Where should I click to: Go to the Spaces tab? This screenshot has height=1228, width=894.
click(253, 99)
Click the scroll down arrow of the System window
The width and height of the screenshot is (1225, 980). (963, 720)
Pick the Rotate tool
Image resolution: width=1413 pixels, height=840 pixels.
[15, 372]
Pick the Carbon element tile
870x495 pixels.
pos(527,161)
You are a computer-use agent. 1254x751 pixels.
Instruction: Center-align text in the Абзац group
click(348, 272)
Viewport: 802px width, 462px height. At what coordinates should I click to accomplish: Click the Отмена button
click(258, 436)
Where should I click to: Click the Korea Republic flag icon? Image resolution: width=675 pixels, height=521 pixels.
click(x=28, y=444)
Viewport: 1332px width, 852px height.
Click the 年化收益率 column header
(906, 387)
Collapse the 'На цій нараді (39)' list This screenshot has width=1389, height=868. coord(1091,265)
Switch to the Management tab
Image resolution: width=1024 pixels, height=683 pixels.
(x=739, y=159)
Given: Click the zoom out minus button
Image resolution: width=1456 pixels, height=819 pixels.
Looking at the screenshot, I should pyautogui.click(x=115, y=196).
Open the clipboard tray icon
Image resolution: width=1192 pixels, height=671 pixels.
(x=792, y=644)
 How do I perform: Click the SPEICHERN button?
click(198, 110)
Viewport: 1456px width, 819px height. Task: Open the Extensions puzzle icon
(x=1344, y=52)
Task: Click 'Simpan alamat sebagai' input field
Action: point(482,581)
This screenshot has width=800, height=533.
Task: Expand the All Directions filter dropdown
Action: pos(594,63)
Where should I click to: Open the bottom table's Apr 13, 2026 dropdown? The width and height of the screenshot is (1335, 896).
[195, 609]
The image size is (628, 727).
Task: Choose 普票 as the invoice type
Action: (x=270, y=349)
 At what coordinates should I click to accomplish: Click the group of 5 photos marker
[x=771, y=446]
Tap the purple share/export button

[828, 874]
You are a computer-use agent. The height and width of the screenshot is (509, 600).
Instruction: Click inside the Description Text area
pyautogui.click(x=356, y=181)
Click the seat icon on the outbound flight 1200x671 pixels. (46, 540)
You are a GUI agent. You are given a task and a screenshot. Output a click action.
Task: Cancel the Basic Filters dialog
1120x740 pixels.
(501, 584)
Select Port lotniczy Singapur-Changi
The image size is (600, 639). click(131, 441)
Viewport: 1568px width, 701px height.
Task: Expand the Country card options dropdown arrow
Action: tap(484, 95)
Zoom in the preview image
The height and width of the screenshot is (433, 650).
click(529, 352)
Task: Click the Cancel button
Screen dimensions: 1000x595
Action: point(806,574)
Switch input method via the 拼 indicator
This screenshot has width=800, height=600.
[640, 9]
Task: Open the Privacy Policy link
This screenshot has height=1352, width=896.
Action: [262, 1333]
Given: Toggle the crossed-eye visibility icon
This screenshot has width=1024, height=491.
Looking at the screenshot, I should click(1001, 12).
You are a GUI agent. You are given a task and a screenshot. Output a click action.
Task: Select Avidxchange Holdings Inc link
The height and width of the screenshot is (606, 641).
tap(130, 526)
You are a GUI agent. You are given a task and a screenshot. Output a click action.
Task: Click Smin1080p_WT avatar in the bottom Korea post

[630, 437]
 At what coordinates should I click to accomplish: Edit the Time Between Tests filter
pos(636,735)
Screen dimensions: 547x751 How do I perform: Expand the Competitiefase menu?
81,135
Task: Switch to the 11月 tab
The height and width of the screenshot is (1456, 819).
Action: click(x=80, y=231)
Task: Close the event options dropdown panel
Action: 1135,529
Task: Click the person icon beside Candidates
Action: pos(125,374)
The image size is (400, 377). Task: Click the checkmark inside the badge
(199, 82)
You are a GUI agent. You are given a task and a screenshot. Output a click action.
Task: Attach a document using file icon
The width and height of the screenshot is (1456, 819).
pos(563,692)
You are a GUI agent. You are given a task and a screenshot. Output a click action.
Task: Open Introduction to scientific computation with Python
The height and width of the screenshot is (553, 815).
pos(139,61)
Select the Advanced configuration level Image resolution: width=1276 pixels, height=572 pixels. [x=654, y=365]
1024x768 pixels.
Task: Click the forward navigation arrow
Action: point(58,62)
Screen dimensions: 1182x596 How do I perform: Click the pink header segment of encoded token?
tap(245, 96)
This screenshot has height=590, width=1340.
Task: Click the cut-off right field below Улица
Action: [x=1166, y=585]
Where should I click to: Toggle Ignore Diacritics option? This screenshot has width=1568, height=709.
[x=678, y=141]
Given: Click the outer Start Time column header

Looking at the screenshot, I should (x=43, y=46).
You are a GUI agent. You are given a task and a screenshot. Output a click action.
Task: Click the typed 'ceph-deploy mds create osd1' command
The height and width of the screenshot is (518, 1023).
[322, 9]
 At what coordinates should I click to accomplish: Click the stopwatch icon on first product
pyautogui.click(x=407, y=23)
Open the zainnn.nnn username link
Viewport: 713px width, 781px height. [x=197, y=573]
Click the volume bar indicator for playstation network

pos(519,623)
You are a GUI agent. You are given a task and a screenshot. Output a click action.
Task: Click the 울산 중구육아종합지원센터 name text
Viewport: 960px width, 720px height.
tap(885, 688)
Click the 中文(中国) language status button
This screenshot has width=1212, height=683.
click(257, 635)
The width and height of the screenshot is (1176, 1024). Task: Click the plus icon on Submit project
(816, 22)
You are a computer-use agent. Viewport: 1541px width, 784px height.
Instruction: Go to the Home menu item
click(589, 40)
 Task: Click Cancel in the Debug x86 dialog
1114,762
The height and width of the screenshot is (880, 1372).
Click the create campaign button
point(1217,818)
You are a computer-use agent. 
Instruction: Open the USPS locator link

________________________________________

Description of the task: Can you format the items from the very first line through the line containing "click(198, 110)", inclusive, as a Markdown table with columns "Row" and "Entry"? Leave out any blank lines.

Full response:
| Row | Entry |
|---|---|
| 1 | Where should I click to: Go to the Spaces tab? This screenshot has height=1228, width=894. |
| 2 | click(253, 99) |
| 3 | Click the scroll down arrow of the System window |
| 4 | The width and height of the screenshot is (1225, 980). (963, 720) |
| 5 | Pick the Rotate tool |
| 6 | Image resolution: width=1413 pixels, height=840 pixels. |
| 7 | [15, 372] |
| 8 | Pick the Carbon element tile |
| 9 | 870x495 pixels. |
| 10 | pos(527,161) |
| 11 | You are a computer-use agent. 1254x751 pixels. |
| 12 | Instruction: Center-align text in the Абзац group |
| 13 | click(348, 272) |
| 14 | Viewport: 802px width, 462px height. At what coordinates should I click to accomplish: Click the Отмена button |
| 15 | click(258, 436) |
| 16 | Where should I click to: Click the Korea Republic flag icon? Image resolution: width=675 pixels, height=521 pixels. |
| 17 | click(x=28, y=444) |
| 18 | Viewport: 1332px width, 852px height. |
| 19 | Click the 年化收益率 column header |
| 20 | (906, 387) |
| 21 | Collapse the 'На цій нараді (39)' list This screenshot has width=1389, height=868. coord(1091,265) |
| 22 | Switch to the Management tab |
| 23 | Image resolution: width=1024 pixels, height=683 pixels. |
| 24 | (x=739, y=159) |
| 25 | Given: Click the zoom out minus button |
| 26 | Image resolution: width=1456 pixels, height=819 pixels. |
| 27 | Looking at the screenshot, I should pyautogui.click(x=115, y=196). |
| 28 | Open the clipboard tray icon |
| 29 | Image resolution: width=1192 pixels, height=671 pixels. |
| 30 | (x=792, y=644) |
| 31 |  How do I perform: Click the SPEICHERN button? |
| 32 | click(198, 110) |